> **Required work**
Reproduce the entries shown below only from the line with "May 2012 (405, 1805)" down to the line with "comments(0) (539, 818)", keeping both end lines and copying each one exactly.

> **Records**
<<<<

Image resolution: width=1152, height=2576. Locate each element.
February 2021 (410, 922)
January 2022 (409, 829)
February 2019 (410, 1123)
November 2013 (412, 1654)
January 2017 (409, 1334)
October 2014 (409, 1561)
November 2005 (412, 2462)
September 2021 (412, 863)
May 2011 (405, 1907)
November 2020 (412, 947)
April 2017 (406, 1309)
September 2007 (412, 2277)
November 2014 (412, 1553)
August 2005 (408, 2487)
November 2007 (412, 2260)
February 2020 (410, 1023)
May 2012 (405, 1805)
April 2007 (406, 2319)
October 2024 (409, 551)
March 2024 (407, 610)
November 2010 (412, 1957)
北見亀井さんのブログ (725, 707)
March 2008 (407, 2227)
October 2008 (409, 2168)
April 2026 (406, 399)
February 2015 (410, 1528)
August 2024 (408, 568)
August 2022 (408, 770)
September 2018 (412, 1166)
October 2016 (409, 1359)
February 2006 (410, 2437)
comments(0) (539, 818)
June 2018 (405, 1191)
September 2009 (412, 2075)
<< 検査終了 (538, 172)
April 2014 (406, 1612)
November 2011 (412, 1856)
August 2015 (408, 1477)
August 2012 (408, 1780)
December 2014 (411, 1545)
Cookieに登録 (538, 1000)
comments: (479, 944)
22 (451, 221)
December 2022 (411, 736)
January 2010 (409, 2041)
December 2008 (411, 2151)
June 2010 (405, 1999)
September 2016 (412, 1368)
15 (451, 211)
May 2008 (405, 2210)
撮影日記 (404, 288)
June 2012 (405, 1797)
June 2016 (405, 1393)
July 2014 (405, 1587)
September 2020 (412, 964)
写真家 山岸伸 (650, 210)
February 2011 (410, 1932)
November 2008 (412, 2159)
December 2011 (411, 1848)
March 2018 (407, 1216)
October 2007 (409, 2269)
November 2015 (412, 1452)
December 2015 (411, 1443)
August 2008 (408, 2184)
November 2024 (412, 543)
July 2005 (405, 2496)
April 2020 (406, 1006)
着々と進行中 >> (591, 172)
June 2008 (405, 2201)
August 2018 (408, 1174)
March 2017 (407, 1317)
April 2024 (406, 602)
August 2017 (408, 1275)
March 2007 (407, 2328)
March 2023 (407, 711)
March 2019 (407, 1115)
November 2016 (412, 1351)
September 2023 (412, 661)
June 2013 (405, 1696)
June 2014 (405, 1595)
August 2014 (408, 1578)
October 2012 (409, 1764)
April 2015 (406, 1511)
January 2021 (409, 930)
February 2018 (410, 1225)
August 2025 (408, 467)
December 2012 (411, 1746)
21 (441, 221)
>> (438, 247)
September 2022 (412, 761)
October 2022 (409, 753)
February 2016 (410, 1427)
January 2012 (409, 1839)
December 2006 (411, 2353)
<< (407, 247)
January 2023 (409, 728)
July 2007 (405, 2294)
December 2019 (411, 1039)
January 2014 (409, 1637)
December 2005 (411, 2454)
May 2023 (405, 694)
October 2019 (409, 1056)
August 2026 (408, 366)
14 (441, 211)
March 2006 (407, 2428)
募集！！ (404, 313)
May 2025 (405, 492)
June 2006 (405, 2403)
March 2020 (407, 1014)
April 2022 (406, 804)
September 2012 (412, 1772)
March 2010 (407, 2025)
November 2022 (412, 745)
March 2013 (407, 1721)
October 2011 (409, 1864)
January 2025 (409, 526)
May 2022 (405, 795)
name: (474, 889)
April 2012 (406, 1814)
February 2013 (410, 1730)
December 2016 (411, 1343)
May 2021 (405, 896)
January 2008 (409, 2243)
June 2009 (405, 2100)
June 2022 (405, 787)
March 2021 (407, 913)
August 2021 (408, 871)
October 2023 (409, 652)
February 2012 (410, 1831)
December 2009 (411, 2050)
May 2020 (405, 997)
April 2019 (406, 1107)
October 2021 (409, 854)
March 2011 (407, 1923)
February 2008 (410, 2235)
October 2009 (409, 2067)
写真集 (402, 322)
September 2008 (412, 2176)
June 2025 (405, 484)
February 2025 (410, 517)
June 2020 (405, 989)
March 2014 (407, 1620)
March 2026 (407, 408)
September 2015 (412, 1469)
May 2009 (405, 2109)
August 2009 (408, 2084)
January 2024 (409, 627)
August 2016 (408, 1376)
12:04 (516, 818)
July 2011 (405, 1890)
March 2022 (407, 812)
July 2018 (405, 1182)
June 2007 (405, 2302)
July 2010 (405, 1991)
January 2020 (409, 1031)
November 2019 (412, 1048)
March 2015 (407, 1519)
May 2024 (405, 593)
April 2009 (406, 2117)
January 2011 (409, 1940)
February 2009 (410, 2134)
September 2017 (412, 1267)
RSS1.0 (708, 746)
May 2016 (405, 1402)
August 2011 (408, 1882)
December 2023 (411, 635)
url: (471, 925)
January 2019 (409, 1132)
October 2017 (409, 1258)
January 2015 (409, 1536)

>>>>

> **Output for this task**
May 2012 (405, 1805)
April 2007 (406, 2319)
October 2024 (409, 551)
March 2024 (407, 610)
November 2010 (412, 1957)
北見亀井さんのブログ (725, 707)
March 2008 (407, 2227)
October 2008 (409, 2168)
April 2026 (406, 399)
February 2015 (410, 1528)
August 2024 (408, 568)
August 2022 (408, 770)
September 2018 (412, 1166)
October 2016 (409, 1359)
February 2006 (410, 2437)
comments(0) (539, 818)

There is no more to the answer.